Phénomène Jedi de 2001

Ce phénomène est un mouvement qui eut lieu à partir de 2001 dans divers pays anglophones et qui consista, pour les citoyens de ces pays, à indiquer sur leur formulaire de recensement que leur religion était « Jedi » ou « Jedi Knight » (chevalier Jedi), dit aussi Jediisme, en référence à l'ordre religieux de l'univers fictionnel de Star Wars.

La campagne fut organisée en faisant circuler des courriels prétendant que si assez de personnes écrivaient « Jedi », cette religion serait officiellement reconnue par le gouvernement.

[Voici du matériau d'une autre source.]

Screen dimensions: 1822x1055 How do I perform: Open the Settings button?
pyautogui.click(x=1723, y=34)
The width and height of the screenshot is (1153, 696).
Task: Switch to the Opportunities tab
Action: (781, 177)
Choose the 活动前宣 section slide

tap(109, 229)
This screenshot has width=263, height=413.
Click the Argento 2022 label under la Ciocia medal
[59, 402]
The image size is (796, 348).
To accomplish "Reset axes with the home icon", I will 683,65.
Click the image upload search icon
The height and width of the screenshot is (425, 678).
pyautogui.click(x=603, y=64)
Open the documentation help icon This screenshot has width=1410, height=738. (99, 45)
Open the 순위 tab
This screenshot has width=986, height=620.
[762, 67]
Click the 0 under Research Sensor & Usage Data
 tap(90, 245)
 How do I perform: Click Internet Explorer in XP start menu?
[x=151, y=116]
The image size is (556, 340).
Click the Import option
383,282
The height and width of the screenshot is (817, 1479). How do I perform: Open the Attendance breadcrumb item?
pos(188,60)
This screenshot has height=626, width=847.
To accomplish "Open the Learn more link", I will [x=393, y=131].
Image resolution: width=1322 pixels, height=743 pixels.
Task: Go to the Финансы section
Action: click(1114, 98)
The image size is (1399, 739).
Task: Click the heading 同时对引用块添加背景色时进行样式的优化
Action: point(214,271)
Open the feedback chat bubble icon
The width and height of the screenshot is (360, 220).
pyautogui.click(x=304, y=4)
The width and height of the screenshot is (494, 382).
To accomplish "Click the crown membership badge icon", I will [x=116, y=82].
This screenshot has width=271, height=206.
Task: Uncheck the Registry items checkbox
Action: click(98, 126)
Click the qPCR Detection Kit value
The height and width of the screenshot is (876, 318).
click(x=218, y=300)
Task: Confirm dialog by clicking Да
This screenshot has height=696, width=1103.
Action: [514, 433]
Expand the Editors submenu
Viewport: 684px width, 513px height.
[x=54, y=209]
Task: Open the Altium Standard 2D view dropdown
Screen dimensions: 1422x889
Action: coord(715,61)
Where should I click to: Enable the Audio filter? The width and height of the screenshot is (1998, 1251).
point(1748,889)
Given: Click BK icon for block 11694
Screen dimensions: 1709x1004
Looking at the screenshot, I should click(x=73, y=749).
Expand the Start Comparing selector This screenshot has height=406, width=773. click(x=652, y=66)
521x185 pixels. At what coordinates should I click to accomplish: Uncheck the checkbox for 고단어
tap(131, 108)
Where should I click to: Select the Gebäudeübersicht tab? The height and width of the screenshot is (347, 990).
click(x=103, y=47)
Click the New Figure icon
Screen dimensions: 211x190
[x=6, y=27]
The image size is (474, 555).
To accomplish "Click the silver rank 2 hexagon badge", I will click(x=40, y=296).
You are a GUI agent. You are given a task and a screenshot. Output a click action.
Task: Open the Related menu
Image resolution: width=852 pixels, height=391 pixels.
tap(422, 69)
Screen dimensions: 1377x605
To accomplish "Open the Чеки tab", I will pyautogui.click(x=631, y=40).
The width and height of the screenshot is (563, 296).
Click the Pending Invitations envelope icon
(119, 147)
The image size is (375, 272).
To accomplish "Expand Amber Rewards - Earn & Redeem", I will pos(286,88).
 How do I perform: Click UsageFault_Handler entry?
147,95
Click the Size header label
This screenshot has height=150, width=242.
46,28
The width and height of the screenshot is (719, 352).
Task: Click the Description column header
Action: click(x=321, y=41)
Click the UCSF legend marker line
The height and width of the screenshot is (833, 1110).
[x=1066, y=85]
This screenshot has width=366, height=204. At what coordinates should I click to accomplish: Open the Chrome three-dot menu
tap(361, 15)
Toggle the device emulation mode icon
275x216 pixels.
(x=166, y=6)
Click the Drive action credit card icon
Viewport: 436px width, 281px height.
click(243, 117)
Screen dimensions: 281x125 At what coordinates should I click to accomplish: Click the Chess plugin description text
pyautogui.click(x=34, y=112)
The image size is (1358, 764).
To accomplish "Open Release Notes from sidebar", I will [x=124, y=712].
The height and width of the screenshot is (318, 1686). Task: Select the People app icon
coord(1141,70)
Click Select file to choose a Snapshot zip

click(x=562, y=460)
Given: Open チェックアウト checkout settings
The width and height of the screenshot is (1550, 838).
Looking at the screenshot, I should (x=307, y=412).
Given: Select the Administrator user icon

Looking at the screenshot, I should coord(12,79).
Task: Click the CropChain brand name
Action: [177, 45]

Les courriels demandaient parfois aux gens de dire que leur religion était « Jedi » « parce que vous aimez Star Wars » ou « juste pour ennuyer les gens ».

D'autres raisons ont été évoquées pour expliquer ce comportement, comme l'esprit frivole, l'envie de protester ou de se moquer du recensement ou de la religion, ou le désir d'affirmer ou de prétendre qu'on est un chevalier Jedi.

Tout ceci montre que le jediisme peut être également revendiqué comme religion de façon humoristique ou parodique, comme par exemple le pastafarisme et le culte de la Licorne Rose Invisible, et non uniquement de façon sérieuse (présupposant un respect des préceptes des Jedi), excentrique, commerciale, ou malveillante.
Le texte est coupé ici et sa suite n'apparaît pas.